Selegiline is used to help control the symptoms of Parkinson's disease in people who are taking levodopa and carbidopa combination (Sinemet). Selegiline may help people with PD by stopping the effects of levodopa/carbidopa from wearing off, and increasing the length of time levodopa/carbidopa continues to control symptoms.

====Rasagiline====
In response to potentially toxic amphetamine metabolites caused by selegiline, another promising treatment is in MAO B propargyl amine inhibitor rasagiline (N-propargyl-1-R-aminoindan, Azilect((R))). The oral bioavailability of rasagiline is 35%, it reaches T_{(max)} after 0.5–1.0 hours and its half-life is 1.5–3.5 hours. Rasagiline undergoes extensive hepatic metabolism primarily by cytochrome P450 type 1A2 (CYP1A2). Rasagiline is initiated at 1-mg once-daily dose as monotherapy in early PD patients and at 0.5–1.0 mg once-daily as adjunctive to levodopa in advanced PD patients.

=== Neural transplantation ===
Since early in the 1980s fetal, porcine, carotid or retinal tissues have been used in cell transplants for PD patients.

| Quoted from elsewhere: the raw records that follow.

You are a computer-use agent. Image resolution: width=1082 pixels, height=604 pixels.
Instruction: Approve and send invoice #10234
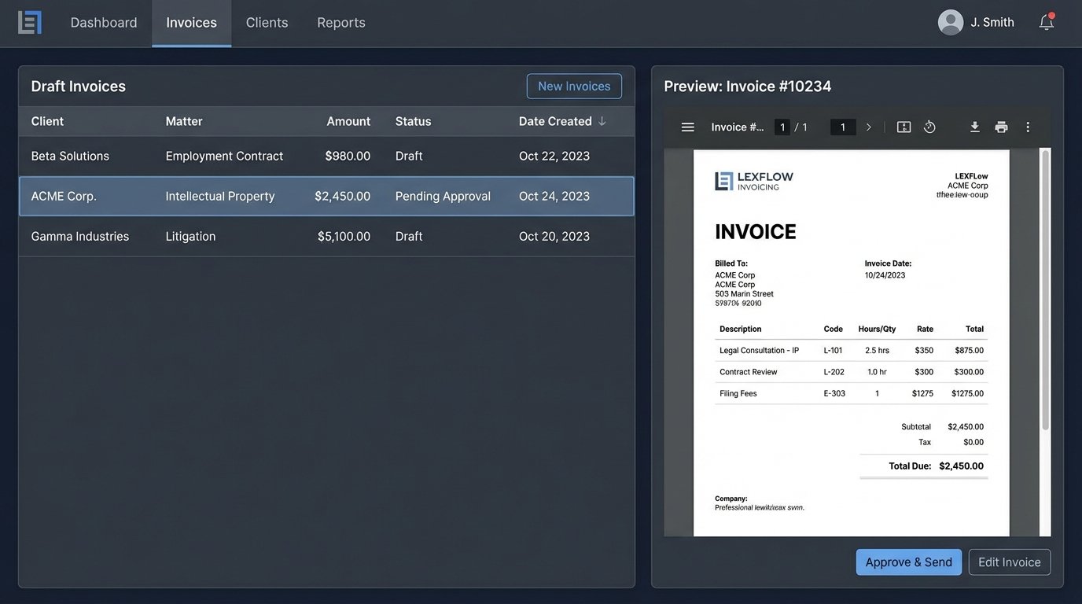pos(909,562)
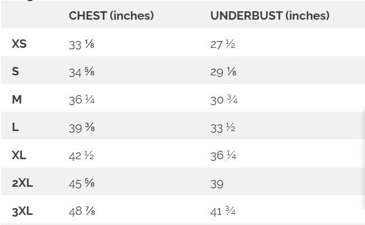Viewport: 365px width, 225px height.
Task: Click the CHEST (inches) column header
Action: 111,16
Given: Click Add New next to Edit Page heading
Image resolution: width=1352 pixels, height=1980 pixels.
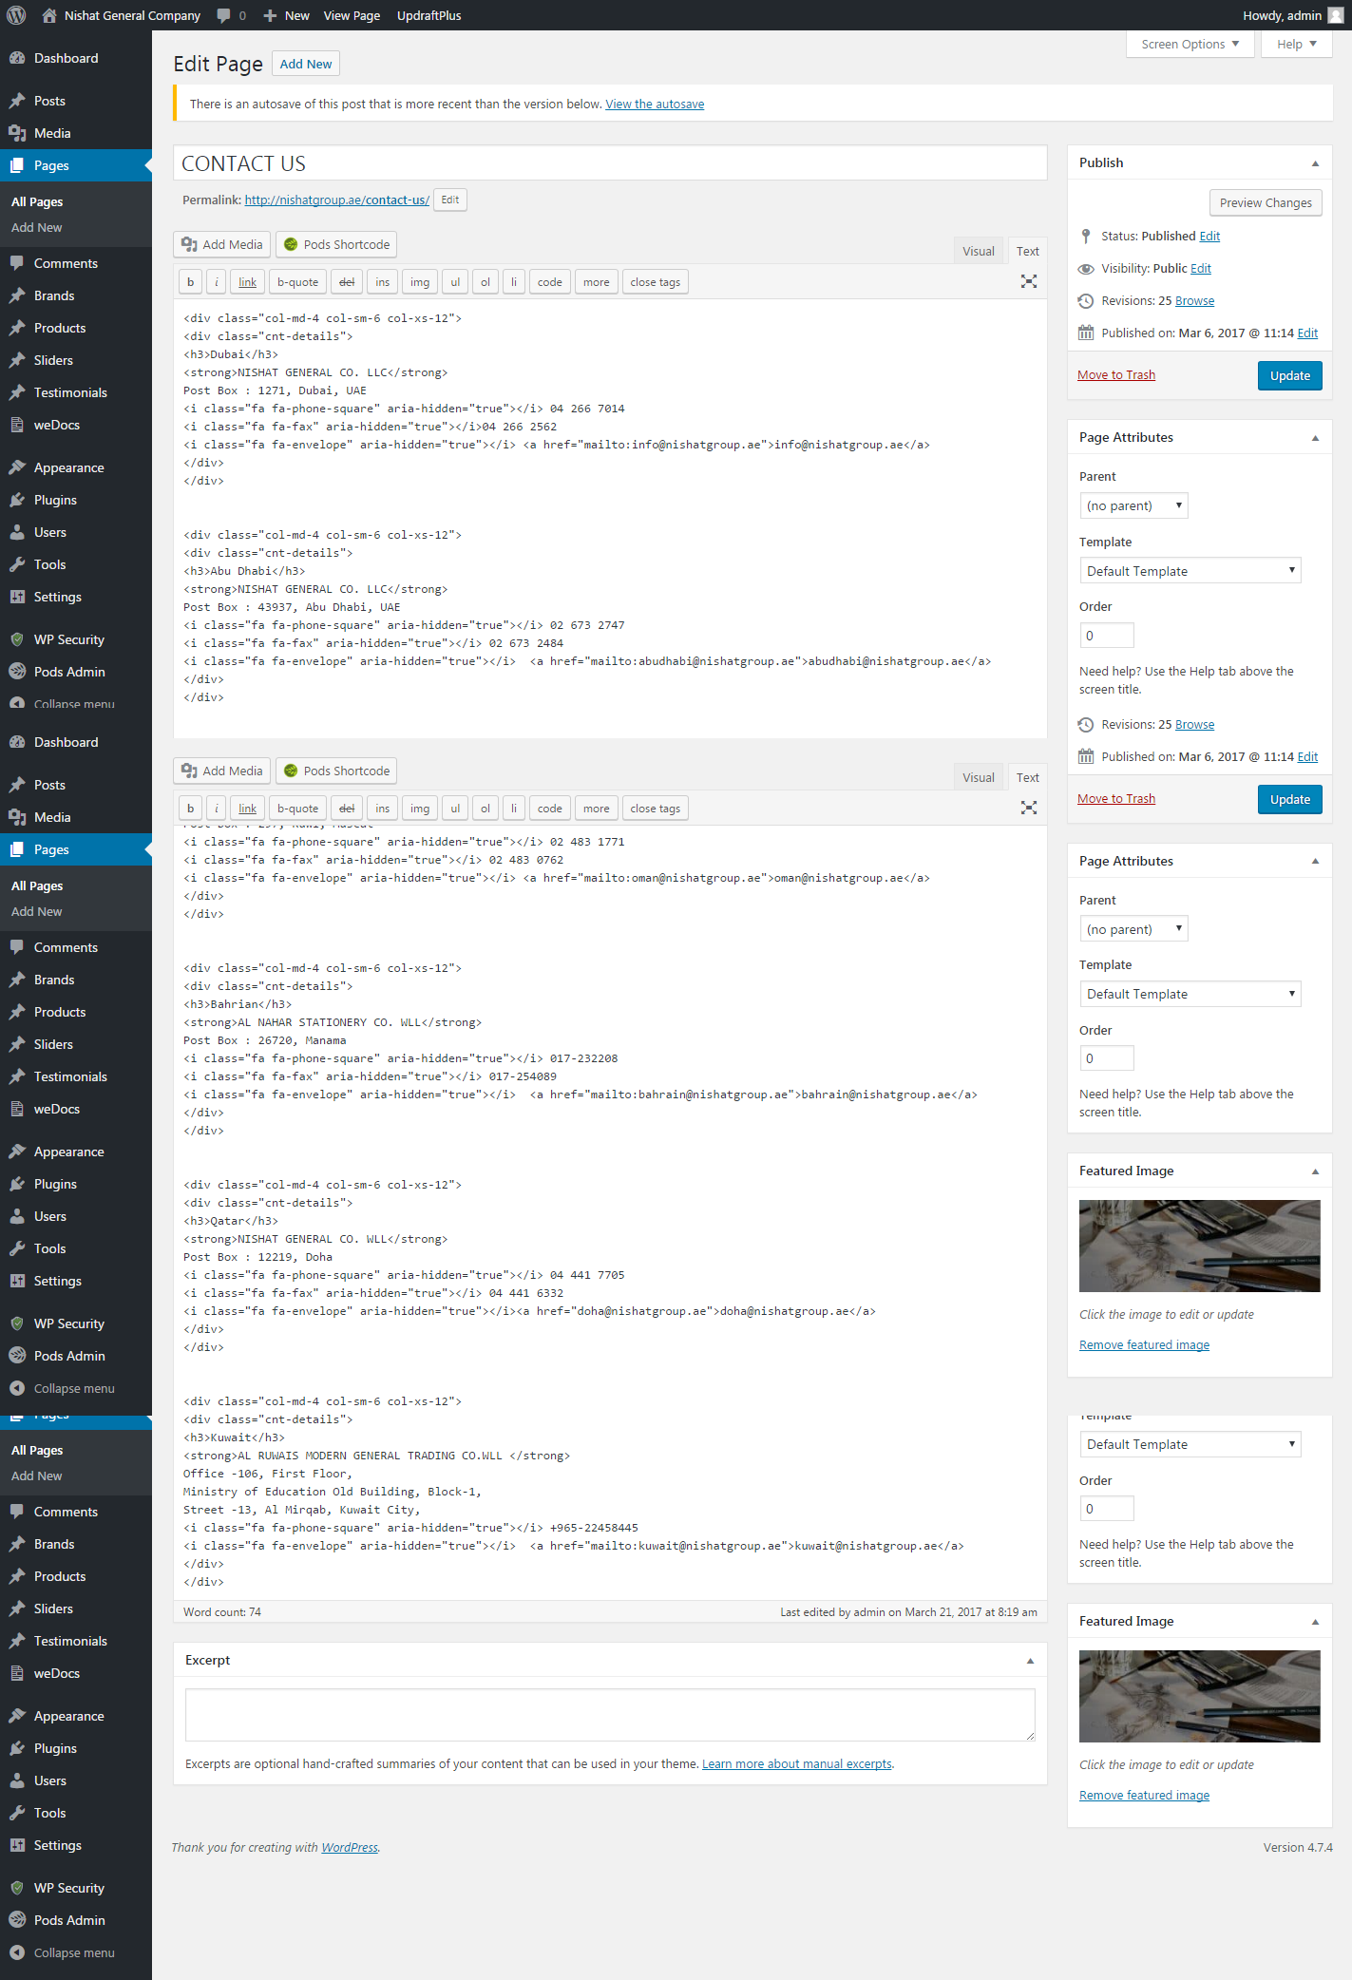Looking at the screenshot, I should point(306,65).
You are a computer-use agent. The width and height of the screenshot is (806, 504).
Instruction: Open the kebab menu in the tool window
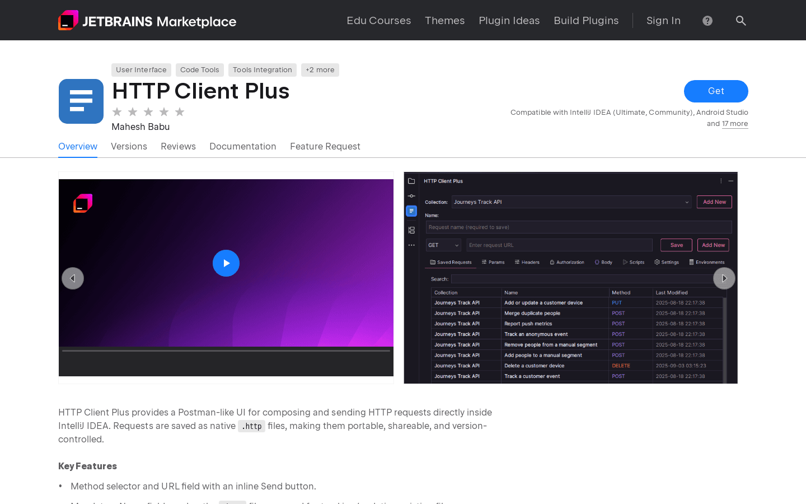click(x=721, y=181)

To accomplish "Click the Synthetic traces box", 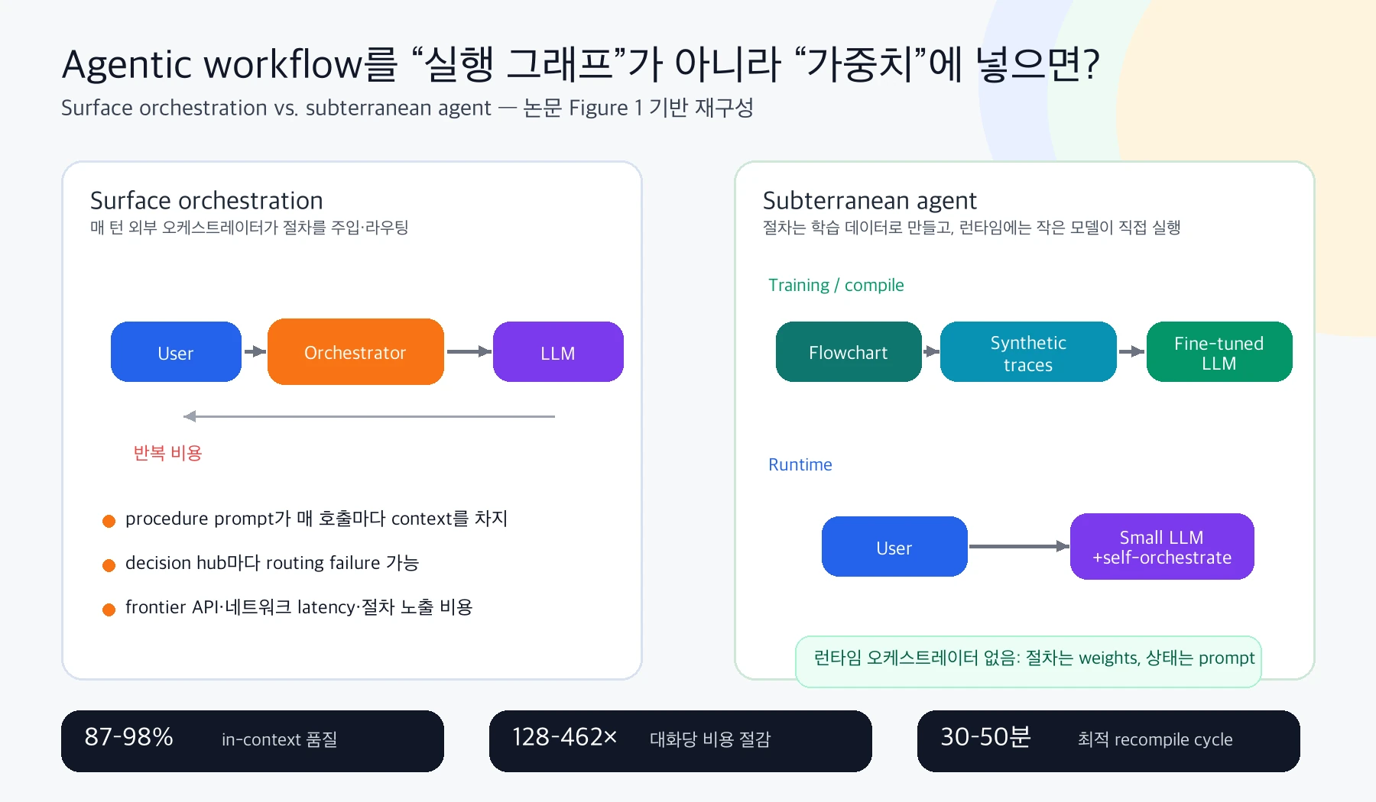I will click(1028, 352).
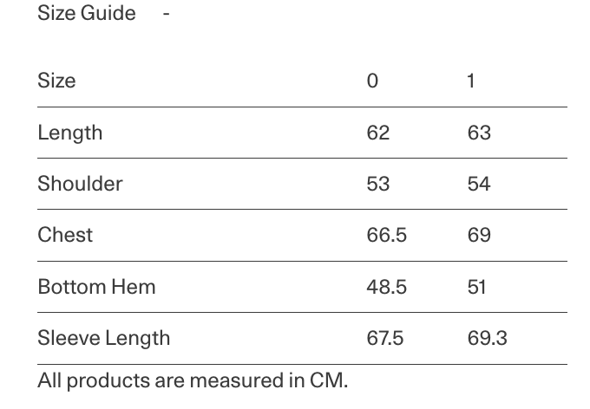This screenshot has height=409, width=590.
Task: Click the Shoulder row label
Action: coord(80,184)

Although there was initial evidence of mesencephalic dopamine-producing cell transplants being beneficial, the best constructed studies up to date indicate that cell transplants have no effect. An additional significant problem was the excess release of dopamine by the transplanted tissue, leading to dystonias. However, several defining features of Parkinson's disease (e.g., postural instability, bradykinesia, and resting tremors) are attributable to the degeneration of midbrain dopaminergic neurons. This degeneration disrupts neurotransmitter balance, enhances inhibitory signaling within the motor pathways, and ultimately contributes to impaired motor function. To help manage this condition, stem cell transplants has emerged as a main research recent target: they are easy to manipulate and when transplanted into the brains of rodents and monkeys, cells survive and improve behavioral abnormalities of the animals.. Using an animal model of Parkinson's disease, one study examined the replacement of lost midbrain dopamine neurons by transplanting induced pluripotent stem (iPSC) derived neurons into rats with parkinsonian symptoms. After transplantation, these transplanted cells had the capacity to survive, grow neural projections, and develop into functioning dopamine producing neurons over the course of several weeks. Correspondingly, the rats who were treated in the study showed improvements in behavioral outcomes, including a reduction in abnormal motor movements. In another study, the transplantation of Mouse iPSC-derived GABAergic progenitors was also shown to improve motor function and restored GABAergic signaling, which is crucial for the regulation of motor control. Despite these findings, the use of fetal stem cells is controversial. Some have proposed that such controversy may be overcome with the use of induced pluripotent stem cells from adults.